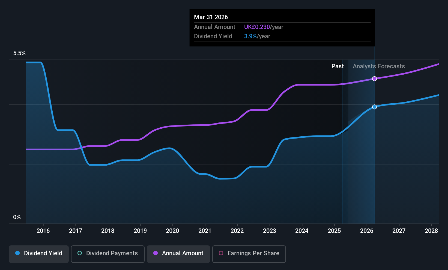Click the Analysts Forecasts label
The image size is (448, 270).
(379, 66)
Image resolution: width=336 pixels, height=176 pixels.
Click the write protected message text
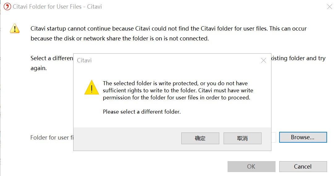[x=178, y=90]
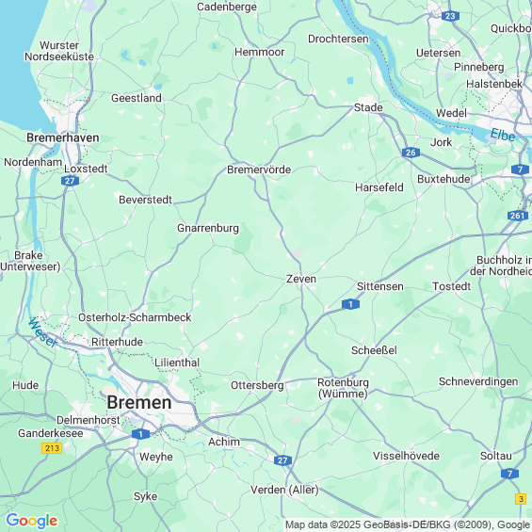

--------------------------------------------------

# DIRECTIONS
Please print the span that begins at the line holding "Image resolution: width=336" and ends at the last line of the data, both ends included, with no pictures.

# EXPECTED ANSWER
Image resolution: width=336 pixels, height=176 pixels.
Click the write protected message text
[x=178, y=90]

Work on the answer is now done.